Le plus bel exemple de solidarité venant des religieux, des milliers de célibataires vivaient dans des communes et maintenaient une bonne qualité de vie. Les terres agricoles qu’ils possédaient les mettaient à l’abri des carences alimentaires et les orphelins rentraient le foin et trayaient les vaches. Dans les Laurentides, les plus beaux sites de villégiature appartenaient aux communautés religieuses. Ils n’étaient pas si riches, mais très nombreux et, en économisant, ils ont parfois réussi à monter des fortunes importantes. Les Sœurs Grises étaient actionnaires majoritaires de compagnies comme Canada Steam Ship Lines.

Pour ne pas être au courant de tous les méfaits de l’Église catholique, il faut avoir passé vingt ans sous une roche ou dans un camp de rééducation en Corée du Nord. Notre solidarité a des origines beaucoup plus nobles. Si une grange brûlait dans un rang à Ferme-Neuve ou Kiamika, c’était un gros party où tous les voisins venaient avec des outils et des matériaux; mangeaient des bines; travaillaient fort et, au coucher du soleil, on clouait les dernières tôles sur la grange neuve. Pour la paye, on se contentait de savoir que le cas échéant nous pouvions compter sur la même solidarité de groupe.

Notre premier ministre, qui sans doute n’était pas pauvre comme je l’étais dans mon enfance, n’a probablement jamais entendu un curé affirmer qu’il y aurait toujours des pauvres et que c’était dans les plans du Seigneur. Ces propos venant d’un homme bedonnant dans la cinquantaine conduisant un Oldsmobile noir qui valait le prix d’un bungalow. À l’époque, ça me laissait perplexe; après soixante ans, je cherche encore le vœu de pauvreté.

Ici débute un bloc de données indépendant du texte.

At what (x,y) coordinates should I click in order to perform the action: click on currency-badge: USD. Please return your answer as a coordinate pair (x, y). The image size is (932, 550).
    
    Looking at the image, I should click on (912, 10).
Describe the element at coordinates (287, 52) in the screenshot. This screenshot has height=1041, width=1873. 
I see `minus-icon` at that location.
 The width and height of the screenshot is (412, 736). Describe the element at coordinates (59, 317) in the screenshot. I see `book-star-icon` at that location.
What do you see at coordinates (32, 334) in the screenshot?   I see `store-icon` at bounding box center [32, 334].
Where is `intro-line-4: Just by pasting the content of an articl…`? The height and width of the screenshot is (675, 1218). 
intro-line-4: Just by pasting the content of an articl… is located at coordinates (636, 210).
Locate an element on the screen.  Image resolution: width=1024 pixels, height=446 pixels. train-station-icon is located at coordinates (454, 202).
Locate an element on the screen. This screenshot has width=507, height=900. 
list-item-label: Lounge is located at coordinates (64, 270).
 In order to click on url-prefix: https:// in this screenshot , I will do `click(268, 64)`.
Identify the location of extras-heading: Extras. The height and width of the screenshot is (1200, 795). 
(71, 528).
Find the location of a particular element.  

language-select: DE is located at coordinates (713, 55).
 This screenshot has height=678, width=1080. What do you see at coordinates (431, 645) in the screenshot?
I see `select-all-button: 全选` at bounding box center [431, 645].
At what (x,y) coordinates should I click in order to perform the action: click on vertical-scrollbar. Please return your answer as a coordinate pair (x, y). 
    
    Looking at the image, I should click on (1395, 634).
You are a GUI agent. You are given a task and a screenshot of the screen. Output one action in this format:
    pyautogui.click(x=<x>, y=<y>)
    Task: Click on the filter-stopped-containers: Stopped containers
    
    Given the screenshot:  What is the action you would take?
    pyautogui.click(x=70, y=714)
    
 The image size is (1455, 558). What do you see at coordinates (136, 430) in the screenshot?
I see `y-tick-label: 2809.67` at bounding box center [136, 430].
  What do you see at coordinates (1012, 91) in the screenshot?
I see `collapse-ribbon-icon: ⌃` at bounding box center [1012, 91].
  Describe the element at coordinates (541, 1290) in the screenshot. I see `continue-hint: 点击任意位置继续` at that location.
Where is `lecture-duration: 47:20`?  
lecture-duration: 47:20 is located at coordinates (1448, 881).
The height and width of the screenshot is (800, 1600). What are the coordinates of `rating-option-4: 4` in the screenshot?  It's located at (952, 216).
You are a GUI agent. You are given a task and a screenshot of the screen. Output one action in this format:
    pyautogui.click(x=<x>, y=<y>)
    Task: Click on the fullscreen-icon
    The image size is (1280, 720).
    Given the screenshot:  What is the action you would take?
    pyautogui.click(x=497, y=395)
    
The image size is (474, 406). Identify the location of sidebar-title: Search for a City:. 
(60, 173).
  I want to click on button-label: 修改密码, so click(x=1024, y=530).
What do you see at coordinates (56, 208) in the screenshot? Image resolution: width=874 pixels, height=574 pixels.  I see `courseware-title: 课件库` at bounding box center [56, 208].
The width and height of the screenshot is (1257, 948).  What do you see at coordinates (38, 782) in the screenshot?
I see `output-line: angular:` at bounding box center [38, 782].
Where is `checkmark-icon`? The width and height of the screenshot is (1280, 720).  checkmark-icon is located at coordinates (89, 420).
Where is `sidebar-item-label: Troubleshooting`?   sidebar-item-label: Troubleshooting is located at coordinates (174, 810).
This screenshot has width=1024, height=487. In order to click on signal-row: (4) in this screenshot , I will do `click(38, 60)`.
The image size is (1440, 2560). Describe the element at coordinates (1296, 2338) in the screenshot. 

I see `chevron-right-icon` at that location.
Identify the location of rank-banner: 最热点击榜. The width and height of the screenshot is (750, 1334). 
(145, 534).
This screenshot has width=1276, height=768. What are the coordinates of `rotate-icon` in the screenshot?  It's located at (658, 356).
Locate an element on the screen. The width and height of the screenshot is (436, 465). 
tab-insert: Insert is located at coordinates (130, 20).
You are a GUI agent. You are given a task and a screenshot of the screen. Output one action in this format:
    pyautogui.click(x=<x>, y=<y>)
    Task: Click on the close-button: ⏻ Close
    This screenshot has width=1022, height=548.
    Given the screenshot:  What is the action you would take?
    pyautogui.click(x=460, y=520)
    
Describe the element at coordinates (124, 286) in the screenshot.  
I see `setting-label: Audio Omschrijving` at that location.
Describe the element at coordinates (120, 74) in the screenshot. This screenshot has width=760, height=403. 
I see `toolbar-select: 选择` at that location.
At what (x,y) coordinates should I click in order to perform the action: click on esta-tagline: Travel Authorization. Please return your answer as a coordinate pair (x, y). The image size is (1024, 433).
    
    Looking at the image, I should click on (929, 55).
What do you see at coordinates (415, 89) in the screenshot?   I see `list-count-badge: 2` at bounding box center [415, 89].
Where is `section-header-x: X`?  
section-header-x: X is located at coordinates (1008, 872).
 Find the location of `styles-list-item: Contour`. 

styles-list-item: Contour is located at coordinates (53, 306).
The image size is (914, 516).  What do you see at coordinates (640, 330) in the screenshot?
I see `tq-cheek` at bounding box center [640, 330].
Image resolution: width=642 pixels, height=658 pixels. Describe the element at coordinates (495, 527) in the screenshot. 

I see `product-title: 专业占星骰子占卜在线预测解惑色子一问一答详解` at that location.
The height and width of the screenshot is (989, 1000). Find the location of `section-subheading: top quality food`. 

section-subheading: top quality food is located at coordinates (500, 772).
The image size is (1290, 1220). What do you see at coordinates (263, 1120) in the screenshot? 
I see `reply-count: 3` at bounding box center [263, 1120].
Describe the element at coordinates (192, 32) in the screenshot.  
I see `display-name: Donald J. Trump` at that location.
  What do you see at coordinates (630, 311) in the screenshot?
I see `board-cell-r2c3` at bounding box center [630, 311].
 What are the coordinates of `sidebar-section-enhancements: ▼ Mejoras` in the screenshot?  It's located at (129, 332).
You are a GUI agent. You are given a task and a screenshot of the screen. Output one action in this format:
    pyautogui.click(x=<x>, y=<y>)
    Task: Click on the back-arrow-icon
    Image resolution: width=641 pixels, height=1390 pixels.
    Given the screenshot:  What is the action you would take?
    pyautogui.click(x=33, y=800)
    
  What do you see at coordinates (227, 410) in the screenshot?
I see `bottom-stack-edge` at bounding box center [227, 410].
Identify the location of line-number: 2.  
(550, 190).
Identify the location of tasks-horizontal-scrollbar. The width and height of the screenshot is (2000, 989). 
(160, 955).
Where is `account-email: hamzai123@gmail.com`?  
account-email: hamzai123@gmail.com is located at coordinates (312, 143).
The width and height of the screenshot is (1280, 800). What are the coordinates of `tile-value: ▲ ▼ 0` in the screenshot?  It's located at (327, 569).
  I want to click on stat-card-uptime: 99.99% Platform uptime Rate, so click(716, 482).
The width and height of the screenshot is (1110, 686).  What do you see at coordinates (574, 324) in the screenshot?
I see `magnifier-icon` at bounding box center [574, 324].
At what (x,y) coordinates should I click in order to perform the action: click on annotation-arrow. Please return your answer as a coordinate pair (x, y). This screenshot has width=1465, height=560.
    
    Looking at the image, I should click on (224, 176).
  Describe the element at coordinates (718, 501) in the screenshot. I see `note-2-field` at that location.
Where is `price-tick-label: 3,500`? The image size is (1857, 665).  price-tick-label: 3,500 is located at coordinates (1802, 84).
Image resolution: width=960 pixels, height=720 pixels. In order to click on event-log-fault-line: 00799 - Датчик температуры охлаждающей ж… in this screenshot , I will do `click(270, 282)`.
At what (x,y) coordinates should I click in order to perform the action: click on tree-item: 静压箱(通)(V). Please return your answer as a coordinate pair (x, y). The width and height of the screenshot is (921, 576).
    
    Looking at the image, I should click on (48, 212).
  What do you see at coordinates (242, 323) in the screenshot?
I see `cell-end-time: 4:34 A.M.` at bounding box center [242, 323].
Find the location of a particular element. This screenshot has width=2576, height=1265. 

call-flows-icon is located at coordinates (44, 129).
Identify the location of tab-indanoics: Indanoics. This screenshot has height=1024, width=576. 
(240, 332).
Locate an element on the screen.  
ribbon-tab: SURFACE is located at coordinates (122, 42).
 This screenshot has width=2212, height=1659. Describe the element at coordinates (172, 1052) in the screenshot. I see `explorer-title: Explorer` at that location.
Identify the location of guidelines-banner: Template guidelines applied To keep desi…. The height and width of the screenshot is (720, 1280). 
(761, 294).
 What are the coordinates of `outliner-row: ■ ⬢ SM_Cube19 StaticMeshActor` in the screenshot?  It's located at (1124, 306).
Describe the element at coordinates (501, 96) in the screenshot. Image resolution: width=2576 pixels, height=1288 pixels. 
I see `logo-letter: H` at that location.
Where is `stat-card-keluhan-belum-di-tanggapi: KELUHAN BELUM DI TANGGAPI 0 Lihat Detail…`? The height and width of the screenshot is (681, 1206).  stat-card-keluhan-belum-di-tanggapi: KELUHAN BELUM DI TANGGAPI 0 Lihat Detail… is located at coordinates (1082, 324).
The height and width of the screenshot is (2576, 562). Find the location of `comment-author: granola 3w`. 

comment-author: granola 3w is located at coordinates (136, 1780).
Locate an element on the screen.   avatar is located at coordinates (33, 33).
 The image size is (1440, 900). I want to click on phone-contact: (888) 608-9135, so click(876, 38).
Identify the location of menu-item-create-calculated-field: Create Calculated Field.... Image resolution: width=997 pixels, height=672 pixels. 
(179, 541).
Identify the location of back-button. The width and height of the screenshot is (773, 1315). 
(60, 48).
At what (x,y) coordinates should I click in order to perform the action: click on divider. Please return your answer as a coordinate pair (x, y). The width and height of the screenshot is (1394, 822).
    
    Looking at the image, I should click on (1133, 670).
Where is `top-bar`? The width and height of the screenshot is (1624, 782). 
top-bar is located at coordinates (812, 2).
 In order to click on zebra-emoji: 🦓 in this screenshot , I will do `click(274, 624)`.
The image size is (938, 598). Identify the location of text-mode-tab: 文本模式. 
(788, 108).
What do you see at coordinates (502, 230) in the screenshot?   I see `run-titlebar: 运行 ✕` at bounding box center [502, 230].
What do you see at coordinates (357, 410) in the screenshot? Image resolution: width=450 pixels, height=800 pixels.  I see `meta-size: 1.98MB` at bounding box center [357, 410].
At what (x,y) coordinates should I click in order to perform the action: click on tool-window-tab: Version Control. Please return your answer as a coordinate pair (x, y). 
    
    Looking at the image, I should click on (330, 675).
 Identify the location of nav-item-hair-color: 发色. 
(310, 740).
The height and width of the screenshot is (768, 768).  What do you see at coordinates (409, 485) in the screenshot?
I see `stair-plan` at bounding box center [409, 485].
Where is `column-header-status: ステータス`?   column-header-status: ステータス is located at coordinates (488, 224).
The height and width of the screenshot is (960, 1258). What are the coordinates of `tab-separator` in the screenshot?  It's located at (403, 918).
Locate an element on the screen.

Face à l’Islam, le catholicisme supporte mal la comparaison; la Zakat, un des cinq piliers de la religion, fixe même un pourcentage minimal de 2,5% de ses revenus à consacrer aux dons de charité. Les autochtones organisaient des expéditions d’aide humanitaire sur des centaines de kilomètres pour ravitailler un groupe victime d’une catastrophe. Dans les années soixante-dix une vielle dame du lac Saint-Jean m’a racontée comment son arrière-grand-mère à survécu au feu de forêt monstre de 1870 avec du bois d’épave et les tôles de la maison brûlée. La famille s’était construit une cabane primitive, ils commençaient à désespérer quand ils ont entendu des chiens, un groupe d’Innus se sont arrêtés et ont monté une tente et dépecé une cuisse de caribou. Les hommes ont tendu des filets sous la glace et les femmes ont fabriqué des mocassins pour les enfants.